ウ.「(仮称)環境未来税」−税の仕組み−
 (納税義務者)
 納税義務者については、市長が許可した産業廃棄物の最終処分業者及び市内の自社処分企業としている。多くの産業廃棄物税が排出事業者されているのに対して、いわゆる川下課税を考えている。
 (免税点)
 免税点については、委員会でも相当議論があったが、公平性、簡素化、また、特に減量化、リサイクル化の観点を考慮し、免税点を設けないこととしている。減量化、リサイクル化を促進するための税であるとすれば、ある一定量に到達していないことにより免除されるというのは理論的に矛盾するのではないかとの指摘がなされたことによるものである。
 (福岡県との関係)
 先述のとおり、福岡県においても産業廃棄物税の創設が検討されている。北九州市は、仮に両者が産業廃棄物税を創設した場合に二重課税の問題が生じることを懸念している。

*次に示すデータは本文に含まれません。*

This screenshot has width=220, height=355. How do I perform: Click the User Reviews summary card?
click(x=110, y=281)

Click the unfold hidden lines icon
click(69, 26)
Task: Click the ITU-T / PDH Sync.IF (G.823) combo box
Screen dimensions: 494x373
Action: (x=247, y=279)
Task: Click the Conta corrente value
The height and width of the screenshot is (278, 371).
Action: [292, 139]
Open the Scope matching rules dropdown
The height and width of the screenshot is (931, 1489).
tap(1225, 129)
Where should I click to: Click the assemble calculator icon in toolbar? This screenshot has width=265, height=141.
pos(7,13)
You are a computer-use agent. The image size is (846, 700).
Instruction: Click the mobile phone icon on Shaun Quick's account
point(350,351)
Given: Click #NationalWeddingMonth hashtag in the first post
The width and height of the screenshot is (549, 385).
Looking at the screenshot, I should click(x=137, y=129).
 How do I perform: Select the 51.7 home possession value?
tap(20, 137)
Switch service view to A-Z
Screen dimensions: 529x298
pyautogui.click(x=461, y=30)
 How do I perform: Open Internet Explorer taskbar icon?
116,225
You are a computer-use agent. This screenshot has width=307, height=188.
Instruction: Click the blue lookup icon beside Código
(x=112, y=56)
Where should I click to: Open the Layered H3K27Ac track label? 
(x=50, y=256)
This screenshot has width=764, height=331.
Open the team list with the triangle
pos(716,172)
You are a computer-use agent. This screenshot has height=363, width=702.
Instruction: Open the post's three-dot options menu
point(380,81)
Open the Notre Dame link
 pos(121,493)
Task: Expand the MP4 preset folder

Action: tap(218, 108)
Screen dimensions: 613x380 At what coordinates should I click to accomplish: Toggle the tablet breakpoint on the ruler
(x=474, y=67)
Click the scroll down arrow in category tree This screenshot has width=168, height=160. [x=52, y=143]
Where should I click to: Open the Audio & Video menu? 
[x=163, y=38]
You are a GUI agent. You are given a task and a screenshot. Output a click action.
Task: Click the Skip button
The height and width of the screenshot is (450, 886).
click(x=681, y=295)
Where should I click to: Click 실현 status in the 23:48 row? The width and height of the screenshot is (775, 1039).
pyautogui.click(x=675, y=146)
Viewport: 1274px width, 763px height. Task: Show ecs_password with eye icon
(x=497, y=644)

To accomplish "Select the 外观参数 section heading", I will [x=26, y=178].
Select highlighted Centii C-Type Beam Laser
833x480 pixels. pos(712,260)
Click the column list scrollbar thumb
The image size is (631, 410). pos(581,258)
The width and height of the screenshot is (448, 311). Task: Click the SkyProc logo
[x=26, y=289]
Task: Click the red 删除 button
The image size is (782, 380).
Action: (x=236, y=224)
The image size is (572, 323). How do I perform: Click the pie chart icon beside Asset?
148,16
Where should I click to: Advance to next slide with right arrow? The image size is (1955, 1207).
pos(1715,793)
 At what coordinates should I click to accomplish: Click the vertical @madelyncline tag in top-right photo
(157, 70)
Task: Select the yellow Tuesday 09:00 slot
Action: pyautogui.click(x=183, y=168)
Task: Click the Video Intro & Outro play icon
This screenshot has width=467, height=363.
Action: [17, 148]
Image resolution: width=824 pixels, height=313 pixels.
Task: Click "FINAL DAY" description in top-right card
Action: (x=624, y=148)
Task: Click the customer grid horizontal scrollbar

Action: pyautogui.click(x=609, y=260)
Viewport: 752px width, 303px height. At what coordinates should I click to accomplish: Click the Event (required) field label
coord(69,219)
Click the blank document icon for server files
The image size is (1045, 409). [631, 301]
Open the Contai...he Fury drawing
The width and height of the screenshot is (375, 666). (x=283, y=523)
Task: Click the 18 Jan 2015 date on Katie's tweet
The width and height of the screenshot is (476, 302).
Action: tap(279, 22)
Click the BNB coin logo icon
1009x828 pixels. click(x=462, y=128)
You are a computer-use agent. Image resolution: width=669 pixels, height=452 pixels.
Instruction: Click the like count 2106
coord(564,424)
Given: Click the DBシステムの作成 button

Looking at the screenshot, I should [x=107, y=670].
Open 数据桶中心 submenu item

 ただし、県内で最終処分される産廃の3分の2が北九州市内で処分されているというこの量的な現実を考慮しなければいけないのではないだろうか。
(税収)
税収の使途については、次のとおり。
 ・環境保護などのまちづくり
 ・産業廃棄物に関する技術の向上及びそのR&D
 ・産廃パトロール
 ・資源循環型産業等の創造・育成
 
エ.現在の状況
 昨年末から今年にかけて、環境未来税の準備委員会を内部的につくり、現在作業中である。また、平行して、福岡県と実際に対象になる最終処分業者及び大量排出事業者に対する説明を行っている。
(納税義務者への説明会における主な意見)
 ・環境に関する税が検討されていることは時代の流れなので、ある程度やむを得ない。ただし、排出事業者に対して市から十分説明をしてほしい
 ・税率については、現時点では決められていないが、今後理論的に説明ができるような数字にしてほしい。
 ・二重課税にならないようにすべきである。
 ・地元の企業が圧倒的に多く、市内の企業としては、二重課税等になった場合には地元の自治体との関連性の方が強いので、理解はしやすい。
 
オ.今後の課題
 三重県の産業廃棄物税との違いは、県外、あるいは市外から持ち込まれるものにかけるのではなく、対象がほぼ市内に限られているところにある。今後は、広域性の観点であるとか、福岡県も産業廃棄物税を実施するとなった場合の解決策が、今後の課題となっている。
 
カ.その他
 その他、PCBの処理施設に関する法定外目的税を現在検討している。その背景として、北九州市は、全国の中でも第1号としてPCBの処理施設を誘致することになっている。特に一つの区域に施設が設置されるため、その都市計画や周辺の環境整備等に投資することで市民の安心感や信頼感を確保したいと考えている。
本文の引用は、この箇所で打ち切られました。